YS: I'm not sure the alternative would be less costly. For instance the alternative could be paying depositors with public money. At least now we know these are the limits of the costs for saving people's deposits and senior bondholders. I think that, overall, the European institutions and Italian authorities acted responsibly.

WSJ: The eurozone seems to be a global bright spot now. Have political risks now disappeared?
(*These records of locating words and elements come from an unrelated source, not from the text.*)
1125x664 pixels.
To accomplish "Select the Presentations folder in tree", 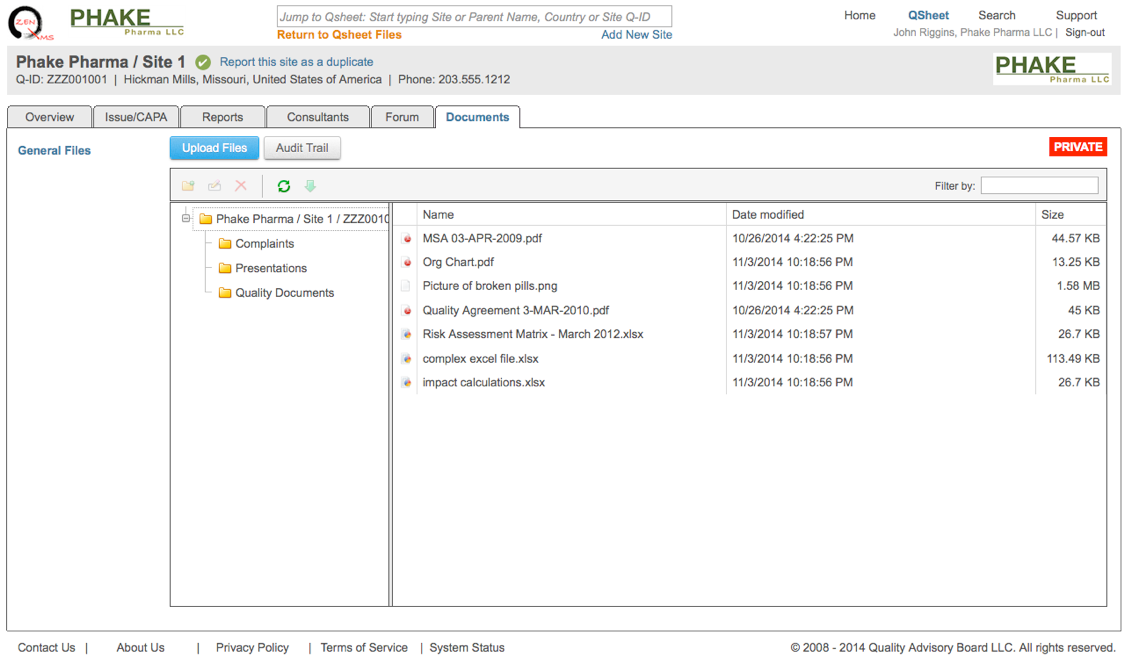I will 270,268.
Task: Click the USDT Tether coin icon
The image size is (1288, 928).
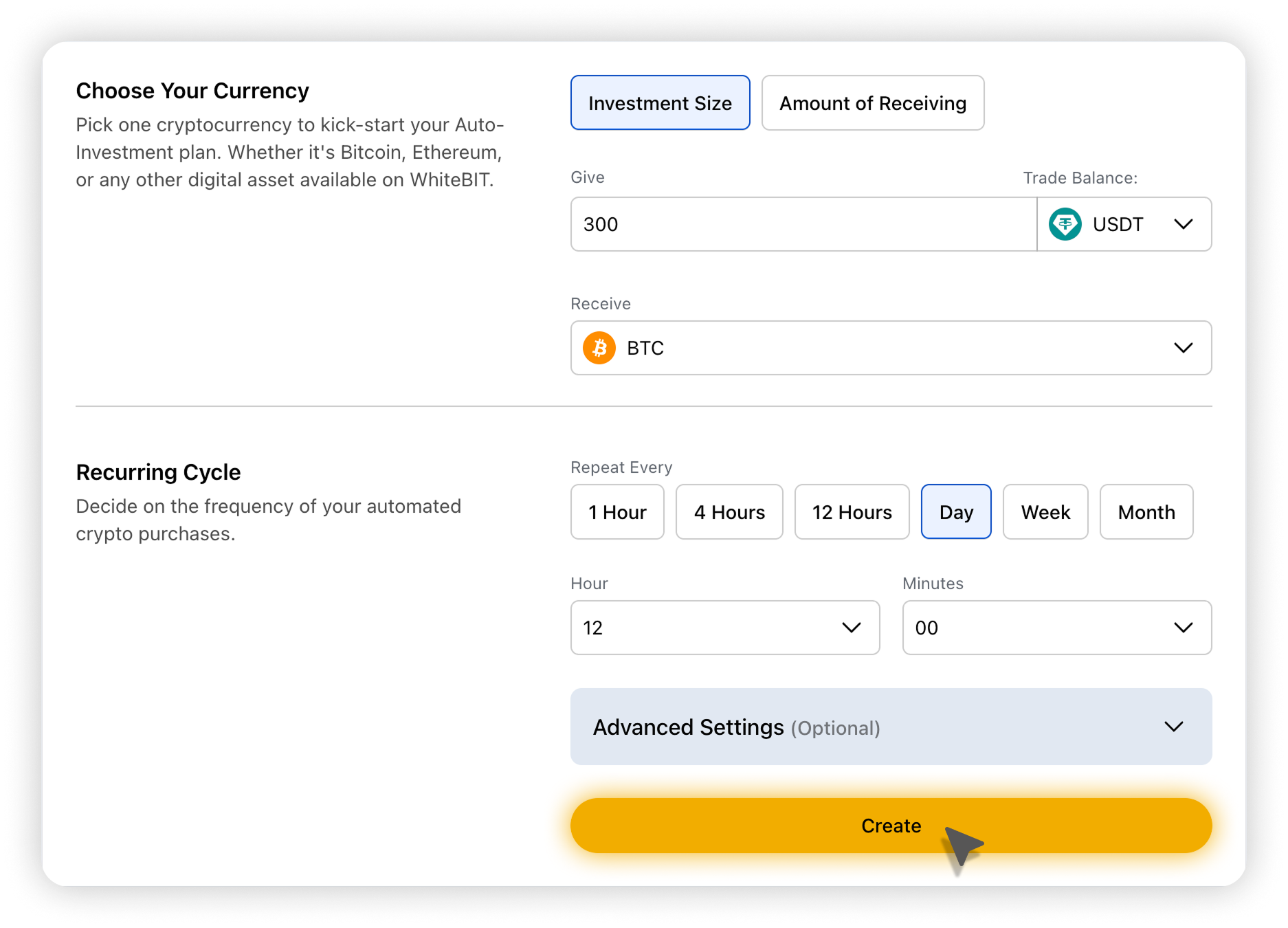Action: pos(1065,224)
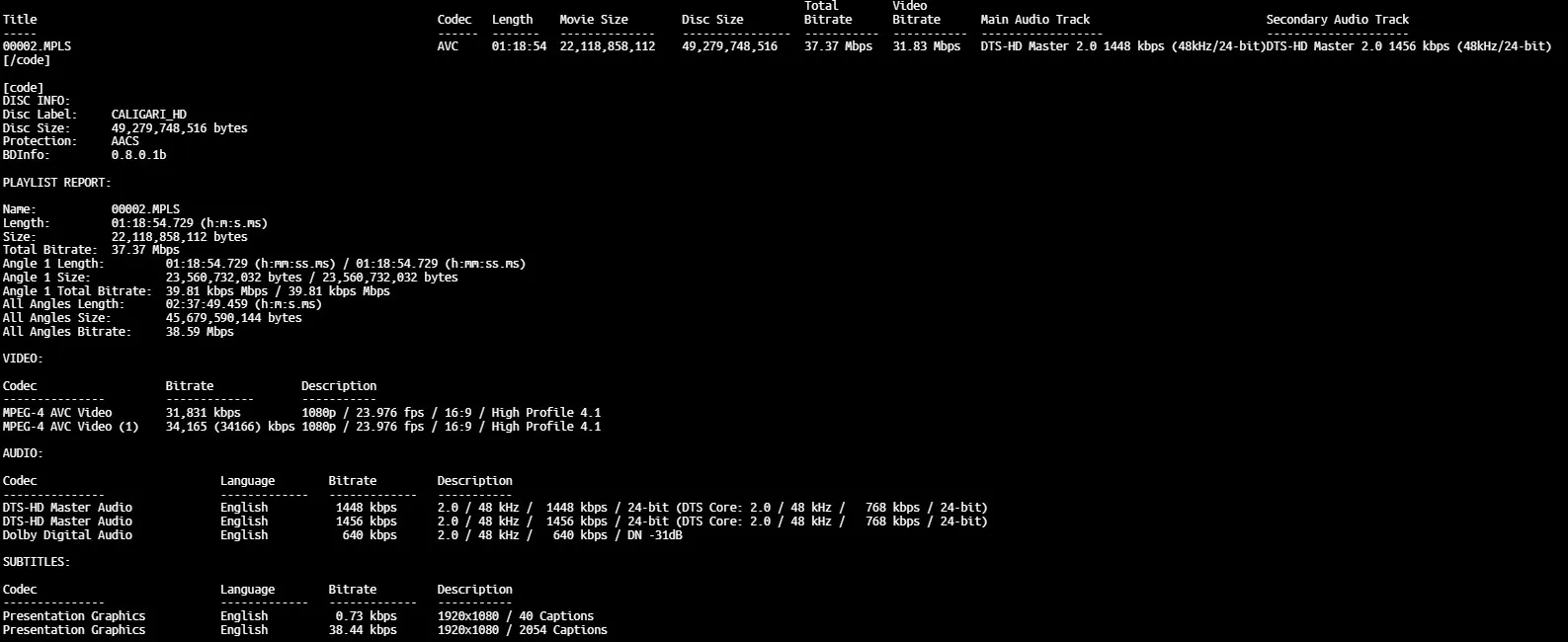Click the Title column header at top
Image resolution: width=1568 pixels, height=642 pixels.
pyautogui.click(x=20, y=20)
YS: It's true. Despite the uncertainties we had at the start of the year, we have a good result. The anti-European spirit was defeated, which is extremely important. Of course we had the most negative result, which was Brexit. But in the eurozone, I think the political developments are benign and they give hope that after the German elections there would be a serious discussion about mending certain flaws in the architecture of the eurozone and making it stronger. We need that.

WSJ: Do you think French President Macron will be able to negotiate a common finance ministry or budget for the eurozone?

YS: Yes I think that President Macron brings something fresh to the eurozone. I agree with most of his ideas and I'm sure that Germany will respond positively. I've discussed it with many German politicians of the two major parties, and they find President Macron's ideas very interesting, that they can discuss with him after the elections.

WSJ: What still needs to be done in the eurozone?

YS: We need more symmetry in the adjustment. Not only deficit countries should adjust, if needed, but also surplus countries should adjust too. And we need more risk-sharing and more common decisions. We need to share risks and responsibilities as well. We need more, not less, integration.

WSJ: How do you get surplus countries like Germany to adjust?

YS: Germany can invest more, for instance. The government in infrastructure and the private sector too. Nobody tells Germany to reduce its exports. But large current account surpluses entail certain risks for financial stability. Actually the EU's macroeconomic imbalances procedures have been violated. This is not only in Germany, it includes other member-states as well. Also, the reason that in the European south it took so long for the internal devaluation to succeed and cut deficits is because the surplus member-states did not reduce their surpluses. Actually they increased their surpluses at the time others tried to reduce their deficits. Hence, more recession resulted in member-states such as Greece, in order to achieve the given primary surplus in the budget.